Your goal
Scan the records for the string "computer". State how many lines contain it and add nothing.

Material to process

· · · · · · ·

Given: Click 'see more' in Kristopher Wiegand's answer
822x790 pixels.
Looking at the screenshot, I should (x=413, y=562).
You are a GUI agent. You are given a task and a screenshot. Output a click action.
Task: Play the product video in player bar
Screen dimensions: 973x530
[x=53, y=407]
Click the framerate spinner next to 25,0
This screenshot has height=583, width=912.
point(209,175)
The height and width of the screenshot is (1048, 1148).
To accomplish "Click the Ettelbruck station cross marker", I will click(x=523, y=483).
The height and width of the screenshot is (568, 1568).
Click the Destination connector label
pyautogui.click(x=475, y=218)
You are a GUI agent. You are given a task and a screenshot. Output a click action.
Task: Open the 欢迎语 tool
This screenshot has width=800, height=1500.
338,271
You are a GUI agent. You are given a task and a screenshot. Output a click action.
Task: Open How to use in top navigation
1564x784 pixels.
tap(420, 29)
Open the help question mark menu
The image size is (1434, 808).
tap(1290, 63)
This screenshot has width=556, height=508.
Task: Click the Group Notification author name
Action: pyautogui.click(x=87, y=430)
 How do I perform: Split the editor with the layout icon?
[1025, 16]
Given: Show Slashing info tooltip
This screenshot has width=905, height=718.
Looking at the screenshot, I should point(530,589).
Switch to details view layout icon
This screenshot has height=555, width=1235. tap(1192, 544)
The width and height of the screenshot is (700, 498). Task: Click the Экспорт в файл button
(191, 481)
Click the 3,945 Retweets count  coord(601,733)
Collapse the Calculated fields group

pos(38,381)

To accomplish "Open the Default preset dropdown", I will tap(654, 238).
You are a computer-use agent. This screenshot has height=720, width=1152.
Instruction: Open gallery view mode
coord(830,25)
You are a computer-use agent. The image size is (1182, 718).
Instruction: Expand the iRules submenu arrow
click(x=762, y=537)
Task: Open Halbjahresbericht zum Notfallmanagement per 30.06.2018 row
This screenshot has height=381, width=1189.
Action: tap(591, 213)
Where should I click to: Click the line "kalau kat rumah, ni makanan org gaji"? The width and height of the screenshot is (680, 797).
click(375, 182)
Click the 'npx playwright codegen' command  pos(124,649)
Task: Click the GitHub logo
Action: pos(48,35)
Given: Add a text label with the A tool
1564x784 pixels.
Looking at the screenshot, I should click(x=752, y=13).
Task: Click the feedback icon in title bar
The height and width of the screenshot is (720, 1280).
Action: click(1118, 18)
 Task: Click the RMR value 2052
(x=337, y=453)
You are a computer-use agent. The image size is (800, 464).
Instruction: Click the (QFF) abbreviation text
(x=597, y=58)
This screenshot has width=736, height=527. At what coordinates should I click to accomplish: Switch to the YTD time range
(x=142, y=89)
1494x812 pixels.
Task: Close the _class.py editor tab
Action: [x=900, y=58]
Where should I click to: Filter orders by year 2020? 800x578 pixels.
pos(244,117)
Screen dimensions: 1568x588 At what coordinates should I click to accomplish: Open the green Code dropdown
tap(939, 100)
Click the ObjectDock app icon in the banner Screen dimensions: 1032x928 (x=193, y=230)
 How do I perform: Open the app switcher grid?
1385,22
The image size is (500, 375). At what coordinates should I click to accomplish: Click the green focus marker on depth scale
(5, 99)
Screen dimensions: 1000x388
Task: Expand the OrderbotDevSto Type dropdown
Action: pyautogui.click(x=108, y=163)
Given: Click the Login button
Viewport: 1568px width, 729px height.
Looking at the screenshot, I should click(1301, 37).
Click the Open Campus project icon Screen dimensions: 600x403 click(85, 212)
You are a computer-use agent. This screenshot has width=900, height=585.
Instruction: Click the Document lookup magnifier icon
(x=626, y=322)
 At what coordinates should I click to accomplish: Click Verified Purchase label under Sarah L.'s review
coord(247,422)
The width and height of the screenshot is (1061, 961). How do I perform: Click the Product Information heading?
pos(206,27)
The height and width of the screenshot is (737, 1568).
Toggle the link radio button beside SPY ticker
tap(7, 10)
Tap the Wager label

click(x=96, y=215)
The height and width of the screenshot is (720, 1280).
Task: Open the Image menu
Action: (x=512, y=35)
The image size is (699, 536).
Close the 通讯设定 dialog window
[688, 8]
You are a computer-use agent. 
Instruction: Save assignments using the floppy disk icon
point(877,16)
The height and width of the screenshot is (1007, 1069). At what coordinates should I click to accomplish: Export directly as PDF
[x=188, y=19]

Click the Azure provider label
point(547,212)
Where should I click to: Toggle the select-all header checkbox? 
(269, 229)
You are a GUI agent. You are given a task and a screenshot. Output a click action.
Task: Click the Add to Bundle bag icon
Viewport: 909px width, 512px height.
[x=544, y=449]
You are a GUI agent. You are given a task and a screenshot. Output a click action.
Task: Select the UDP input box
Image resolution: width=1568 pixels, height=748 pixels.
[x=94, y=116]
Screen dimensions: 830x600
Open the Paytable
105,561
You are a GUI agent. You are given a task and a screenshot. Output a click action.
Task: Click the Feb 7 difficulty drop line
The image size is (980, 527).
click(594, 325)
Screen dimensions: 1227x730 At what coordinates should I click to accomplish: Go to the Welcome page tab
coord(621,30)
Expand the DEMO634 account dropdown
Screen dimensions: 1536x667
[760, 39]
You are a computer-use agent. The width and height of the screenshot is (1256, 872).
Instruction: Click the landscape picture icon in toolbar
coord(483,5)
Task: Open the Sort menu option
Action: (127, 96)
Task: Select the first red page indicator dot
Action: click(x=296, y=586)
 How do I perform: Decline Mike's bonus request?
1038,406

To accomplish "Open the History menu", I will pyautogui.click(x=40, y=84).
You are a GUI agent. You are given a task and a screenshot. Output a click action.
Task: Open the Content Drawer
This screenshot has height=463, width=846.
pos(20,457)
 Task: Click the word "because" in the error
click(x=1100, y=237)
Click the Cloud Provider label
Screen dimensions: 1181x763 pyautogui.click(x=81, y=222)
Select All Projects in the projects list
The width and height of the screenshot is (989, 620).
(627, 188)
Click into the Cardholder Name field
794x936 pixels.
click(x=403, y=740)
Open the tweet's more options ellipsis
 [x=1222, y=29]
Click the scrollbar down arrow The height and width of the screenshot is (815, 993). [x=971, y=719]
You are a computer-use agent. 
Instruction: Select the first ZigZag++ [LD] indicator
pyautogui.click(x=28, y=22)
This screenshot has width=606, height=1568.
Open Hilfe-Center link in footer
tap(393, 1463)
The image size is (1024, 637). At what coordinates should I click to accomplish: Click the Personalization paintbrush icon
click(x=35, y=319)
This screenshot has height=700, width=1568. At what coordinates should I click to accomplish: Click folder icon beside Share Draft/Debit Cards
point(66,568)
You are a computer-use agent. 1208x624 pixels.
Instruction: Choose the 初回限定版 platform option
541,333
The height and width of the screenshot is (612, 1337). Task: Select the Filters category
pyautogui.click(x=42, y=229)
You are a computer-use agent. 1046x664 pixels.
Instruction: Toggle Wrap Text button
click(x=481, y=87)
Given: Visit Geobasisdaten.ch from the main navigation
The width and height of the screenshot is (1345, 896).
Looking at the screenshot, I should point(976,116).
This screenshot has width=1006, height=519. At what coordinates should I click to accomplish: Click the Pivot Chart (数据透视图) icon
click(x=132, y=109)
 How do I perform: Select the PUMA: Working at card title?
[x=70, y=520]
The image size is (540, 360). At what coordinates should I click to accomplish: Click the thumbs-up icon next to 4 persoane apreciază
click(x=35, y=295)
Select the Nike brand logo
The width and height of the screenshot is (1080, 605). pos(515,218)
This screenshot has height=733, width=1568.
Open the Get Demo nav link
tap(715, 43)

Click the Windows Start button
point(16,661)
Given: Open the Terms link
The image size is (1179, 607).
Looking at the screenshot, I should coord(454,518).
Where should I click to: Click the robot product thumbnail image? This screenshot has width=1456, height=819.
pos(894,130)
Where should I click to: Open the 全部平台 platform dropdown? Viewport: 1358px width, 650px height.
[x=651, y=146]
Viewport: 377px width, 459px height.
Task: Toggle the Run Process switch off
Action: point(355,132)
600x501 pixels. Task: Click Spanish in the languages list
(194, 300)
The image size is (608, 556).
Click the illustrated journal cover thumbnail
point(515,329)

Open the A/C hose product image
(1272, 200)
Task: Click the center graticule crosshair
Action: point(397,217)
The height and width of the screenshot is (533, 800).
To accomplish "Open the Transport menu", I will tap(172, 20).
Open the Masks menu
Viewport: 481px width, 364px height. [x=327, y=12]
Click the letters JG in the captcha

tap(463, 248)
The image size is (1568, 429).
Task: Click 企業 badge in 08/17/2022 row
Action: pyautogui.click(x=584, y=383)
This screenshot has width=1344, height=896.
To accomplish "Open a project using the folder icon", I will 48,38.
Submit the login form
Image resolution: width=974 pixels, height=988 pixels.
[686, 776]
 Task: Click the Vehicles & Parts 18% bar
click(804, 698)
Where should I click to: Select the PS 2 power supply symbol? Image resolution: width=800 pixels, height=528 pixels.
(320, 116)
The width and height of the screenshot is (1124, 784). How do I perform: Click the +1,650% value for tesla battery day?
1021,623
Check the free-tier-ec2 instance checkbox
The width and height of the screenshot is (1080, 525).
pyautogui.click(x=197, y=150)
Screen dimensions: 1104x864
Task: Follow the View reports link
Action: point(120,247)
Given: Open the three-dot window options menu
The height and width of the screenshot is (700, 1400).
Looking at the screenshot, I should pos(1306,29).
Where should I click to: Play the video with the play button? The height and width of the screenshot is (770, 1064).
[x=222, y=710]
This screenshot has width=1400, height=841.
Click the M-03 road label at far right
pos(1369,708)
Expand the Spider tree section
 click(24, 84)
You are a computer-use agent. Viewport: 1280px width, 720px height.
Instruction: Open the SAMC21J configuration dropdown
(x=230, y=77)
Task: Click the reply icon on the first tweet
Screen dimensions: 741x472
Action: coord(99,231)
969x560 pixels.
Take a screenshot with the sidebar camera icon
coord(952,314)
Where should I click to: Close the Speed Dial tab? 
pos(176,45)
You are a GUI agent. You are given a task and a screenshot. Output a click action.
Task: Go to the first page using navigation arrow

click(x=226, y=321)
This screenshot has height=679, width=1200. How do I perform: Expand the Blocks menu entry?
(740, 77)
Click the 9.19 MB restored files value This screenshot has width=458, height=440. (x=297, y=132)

· · · · · · ·

Solution
10